I am on the road this weekend. And have a great Labor Day Weekend, and be safe!!!
Here's the Western Tribune column from earlier this week. One can never be too prepared.
The first advisory from the National Hurricane Center was released on Monday six days before Hurricane Dean was to pound Jamaica with category 4 winds. We followed the progress of the storm each day and by Friday we knew for sure that we could not get off the island and would have to endure the rain and high winds that one U. S. news outlet predicted no building in Kingston could withstand.
But we did not feel threatened by the storm. Sure, we were disappointed that Dean was interfering with the fun part of our trip: a day at Ocho Rios and Dunston Falls. The public health portion of our course had been completed and we were scheduled to enjoy the beach but that was not to be.
To some degree, we are all trained in emergency preparedness, and some of the staff from this country and our host country were professionals who deal with these issues on a routine basis.
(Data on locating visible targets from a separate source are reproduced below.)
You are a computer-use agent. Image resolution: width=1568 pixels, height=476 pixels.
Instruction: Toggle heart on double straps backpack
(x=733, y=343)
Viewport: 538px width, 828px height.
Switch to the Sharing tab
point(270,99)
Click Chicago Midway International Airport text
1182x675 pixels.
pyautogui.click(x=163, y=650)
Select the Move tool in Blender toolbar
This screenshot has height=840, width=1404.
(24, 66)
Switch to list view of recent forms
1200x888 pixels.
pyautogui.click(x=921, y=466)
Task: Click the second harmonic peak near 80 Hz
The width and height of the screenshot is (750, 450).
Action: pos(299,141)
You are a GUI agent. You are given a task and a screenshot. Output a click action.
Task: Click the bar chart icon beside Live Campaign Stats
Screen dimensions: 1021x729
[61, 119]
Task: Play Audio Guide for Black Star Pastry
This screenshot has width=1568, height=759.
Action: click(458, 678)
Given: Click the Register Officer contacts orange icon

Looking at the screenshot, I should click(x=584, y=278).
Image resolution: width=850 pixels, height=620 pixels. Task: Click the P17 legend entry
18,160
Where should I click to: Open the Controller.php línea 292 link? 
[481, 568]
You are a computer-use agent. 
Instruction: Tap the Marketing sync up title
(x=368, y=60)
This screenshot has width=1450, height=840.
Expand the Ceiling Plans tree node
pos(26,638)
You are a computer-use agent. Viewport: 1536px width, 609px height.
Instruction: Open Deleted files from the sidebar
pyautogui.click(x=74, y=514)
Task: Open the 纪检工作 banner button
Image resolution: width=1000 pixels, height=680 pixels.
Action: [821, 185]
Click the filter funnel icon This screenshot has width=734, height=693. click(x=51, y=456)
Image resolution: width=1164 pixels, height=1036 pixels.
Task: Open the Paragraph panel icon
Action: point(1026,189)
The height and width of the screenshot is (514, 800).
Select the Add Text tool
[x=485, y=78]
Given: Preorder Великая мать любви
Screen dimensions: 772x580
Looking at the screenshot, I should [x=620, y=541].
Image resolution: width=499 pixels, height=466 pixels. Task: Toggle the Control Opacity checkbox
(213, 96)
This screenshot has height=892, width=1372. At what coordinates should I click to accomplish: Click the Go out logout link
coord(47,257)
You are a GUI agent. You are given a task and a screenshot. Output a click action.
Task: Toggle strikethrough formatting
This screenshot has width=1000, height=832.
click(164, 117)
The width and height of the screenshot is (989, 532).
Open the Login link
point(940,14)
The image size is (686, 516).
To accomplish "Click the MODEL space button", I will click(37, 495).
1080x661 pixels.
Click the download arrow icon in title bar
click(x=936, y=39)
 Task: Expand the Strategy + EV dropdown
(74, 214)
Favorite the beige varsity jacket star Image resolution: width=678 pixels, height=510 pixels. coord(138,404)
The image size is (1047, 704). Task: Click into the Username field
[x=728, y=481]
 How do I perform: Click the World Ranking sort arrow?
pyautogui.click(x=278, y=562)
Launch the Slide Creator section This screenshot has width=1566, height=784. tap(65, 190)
A few months ago I promoted emergency preparedness on my blog, and practicing what I preach, collected enough non-perishable food items and bottled water to last each family member 3 days, along with flashlights, battery operated radio, extra batteries and more in a waterproof container that I keep on hand in case a tornado, hurricane or other disaster cuts off our community’s power and our roads are blocked by fallen trees.
Emergency water supplies for personal use came in handy last summer when numerous water mains broke in Bessemer and we were without city water for a couple of days.
So in Jamaica, we knew precisely what we needed to buy to prepare and quickly took care of that. We could not have been more prepared or felt more secure than we did in the campus apartments we were housed in.
The winds began on Sunday afternoon and peaked about 5 hours later, and the rain was relentless. The noise was unsettling, and wind gusts of 120 miles per hour, though weakened considerably by metal shutters, still found their way into our rooms and blew things around and slammed doors. We could see trees blowing and coconuts flying and quite a bit of water found its way into several of the buildings, but we all fared well and do not feel that we were cheated out of anything by the storm.
In contrast, this experience put our training to the test and reinforced the value of preparation, both at home and when traveling.
To be sure you are prepared in the event of any emergency, visit the Alabama Department of Public Health site at www.adph.org/CEP/ to find the information you need. We are not always forewarned as I was in Jamaica. I was not a Boy Scout, but their motto “Be Prepared” is good advice for us all.